Our appraiser friends can’t seem to catch a break.

Not too long ago, the appraiser was nothing more than another cog in the homebuying machine. If not exactly unsung, appraisers were certainly an unassuming part of the homebuying process. And we’re sure that was just fine with them.

But the housing boom and its attendant bust shattered that sense of quiet professionalism. Today, the appraisal industry is certainly professional, but there’s nothing quiet about it.

Since 2008, appraisers have been hammered by a series of regulatory processes and codes explicitly designed to let appraisers know they were being watched. And while we can’t argue with the motivations, we are comfortable saying things may have gotten blown out of proportion.

As a result, appraisers have been forced to work for appraisal management company overlords that – at least anecdotally – have cut their pay and increased their hours. This, in turn, has forced many seasoned professionals out of the business, leaving much of their work in the hands of younger apprentices ill-equipped themselves to handle the unique demands of the job.
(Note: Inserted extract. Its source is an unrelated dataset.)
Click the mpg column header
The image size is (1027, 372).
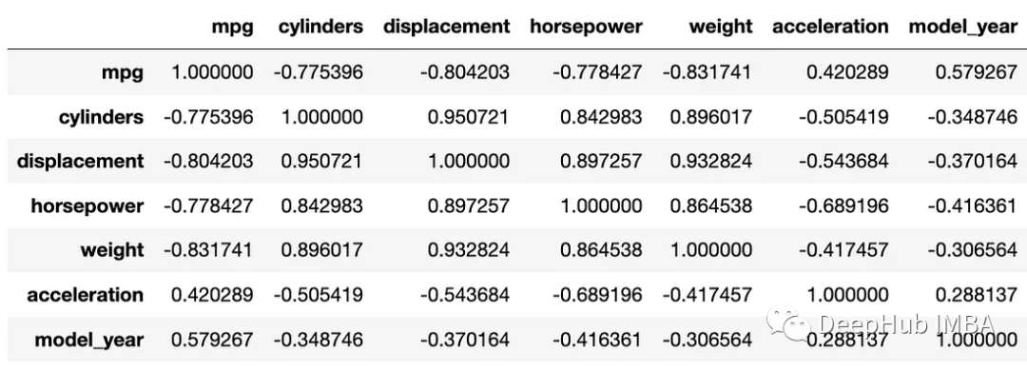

All the while, there was another indignity appraisers were forced to bear as a result of the bust – one perhaps of less regulatory importance, but no less devastating on their collective psyche.

During the boom, and before, appraisers had the happy job of letting homeowners know that yes, indeed, their life’s largest investment had gone up in value. They validated every homeowner’s bet on the wisdom of buying over renting, and offered tangible returns – in the form of a favorable appraisal – to the blood and sweat equity owners had poured into their homes over the years.

And that must have made appraisers feel good.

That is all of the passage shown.